Reuse tensor

HuiGao-NV · HuiGao-NV · commit 876dd685f707 · 2026-02-26T14:36:09.000Z
Signed-off-by: Hui Gao &lt;huig@nvidia.com&gt;
diff --git a/tensorrt_llm/_torch/compilation/backend.py b/tensorrt_llm/_torch/compilation/backend.py
@@ -24,6 +24,7 @@
 class Backend:
 
     _custom_pass_instances: List[PatternMatcherPass] = None
+    _graph_pool: torch.cuda.MemPool = None
     _graph_pool_handle: tuple[int, int] = None
 
     # Following classes are used to let weakref ref the stream and eventlist objects.
@@ -60,7 +61,8 @@ def __init__(
         inductor_config.enable_auto_functionalized_v2 = False
 
         if Backend._graph_pool_handle is None:
-            Backend._graph_pool_handle = torch.cuda.graph_pool_handle()
+            Backend._graph_pool = torch.cuda.MemPool()

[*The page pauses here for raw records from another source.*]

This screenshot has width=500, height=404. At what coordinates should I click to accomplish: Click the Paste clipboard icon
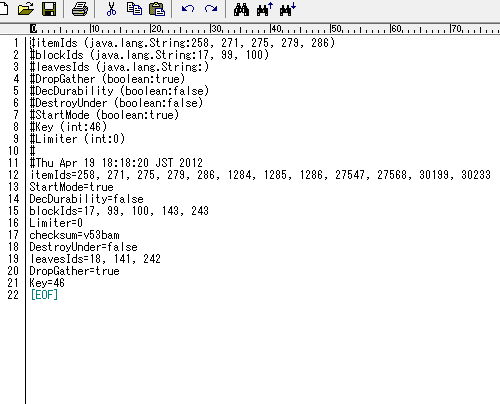tap(157, 9)
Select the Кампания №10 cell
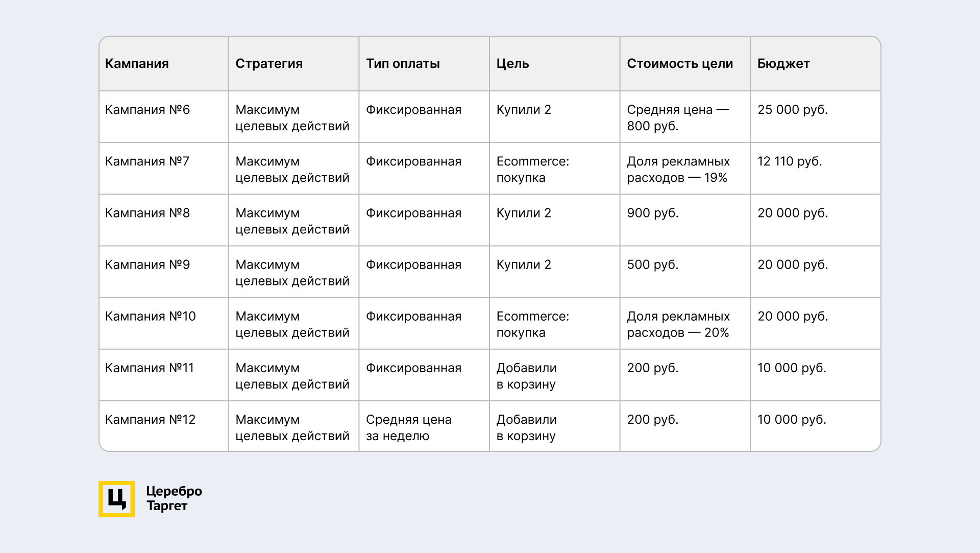This screenshot has height=553, width=980. pyautogui.click(x=151, y=316)
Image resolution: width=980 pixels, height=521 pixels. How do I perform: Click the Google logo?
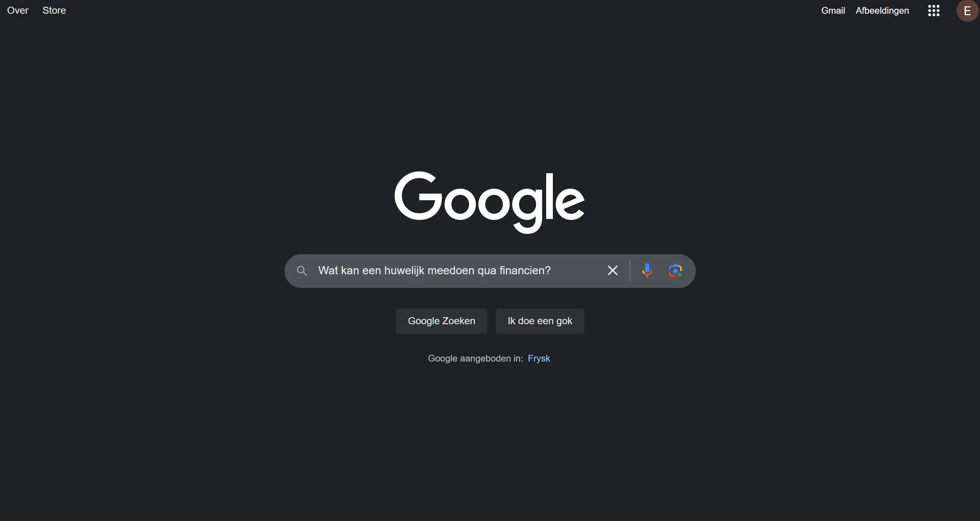(490, 202)
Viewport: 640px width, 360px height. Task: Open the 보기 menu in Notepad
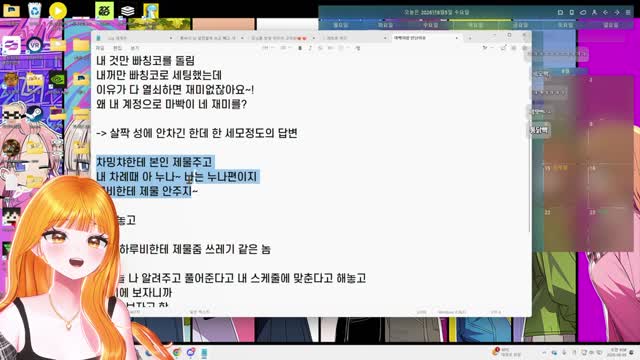pyautogui.click(x=135, y=48)
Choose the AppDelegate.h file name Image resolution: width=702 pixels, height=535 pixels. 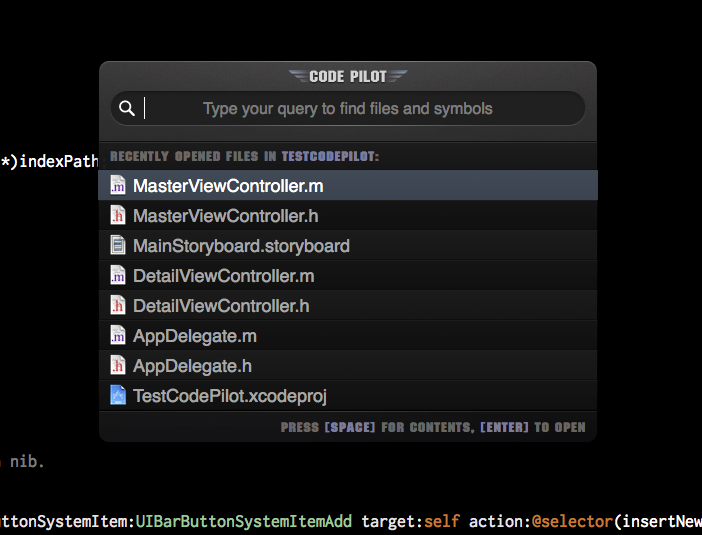tap(192, 366)
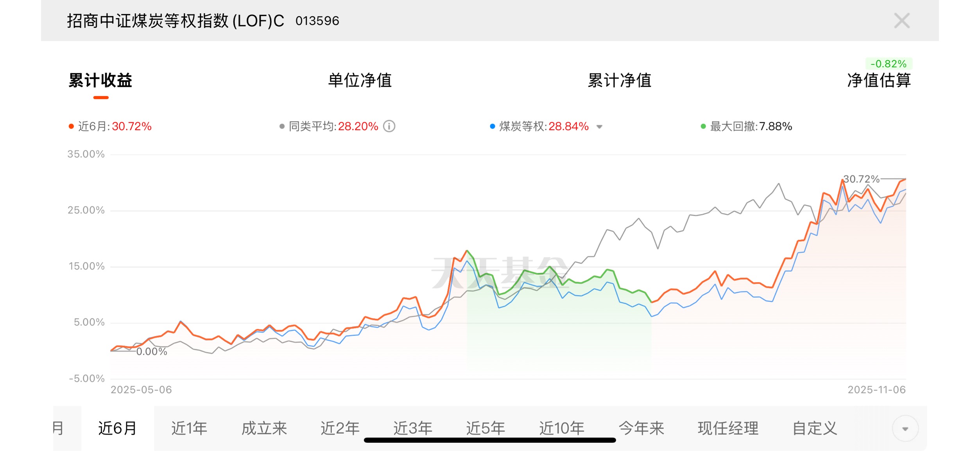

+            Backend._graph_pool_handle = Backend._graph_pool.id
 
         self.match_count = []
 
diff --git a/tensorrt_llm/_torch/memory_buffer_utils.py b/tensorrt_llm/_torch/memory_buffer_utils.py
@@ -79,40 +79,55 @@ def get_buffer(self, tensor_shape: list[int], dtype: torch.dtype,
                 best_fit_block = block
                 smallest_sufficient_size = block.buffer.numel()
 
+        for block in list(candidate_blocks):
+            if not block.is_reserved:
+                if best_fit_block is not None:
+                    if block is not best_fit_block:
+                        # Need to call del BufferBlock.buffer, otherwise memory isn't
+                        # released and OOM may happen.
+                        del block.buffer
+                        candidate_blocks.remove(block)
+                else:
+                    del block.buffer
+                    candidate_blocks.remove(block)
+
         if best_fit_block is not None:
             if reserve_buffer:
+                # A suitable buffer was found, so reuse it.
                 best_fit_block.is_reserved = True
-            # A suitable buffer was found, so reuse it.
-            return self._view_as(best_fit_block.buffer, tensor_shape, dtype)
-
-        for block in list(candidate_blocks):
-            if not block.is_reserved:
-                # Need to call del BufferBlock.buffer, otherwise memory isn't
-                # released and OOM may happen.
-                buffer_size = block.buffer.numel()
-                del block.buffer
-                if buffer_size >= 1024 * 1024 * 1024:
-                    torch.cuda.empty_cache()
-                candidate_blocks.remove(block)
+                return self._view_as(best_fit_block.buffer, tensor_shape, dtype)
+            else:
+                # TODO: to reuse tensors both in graph pool and normal pool.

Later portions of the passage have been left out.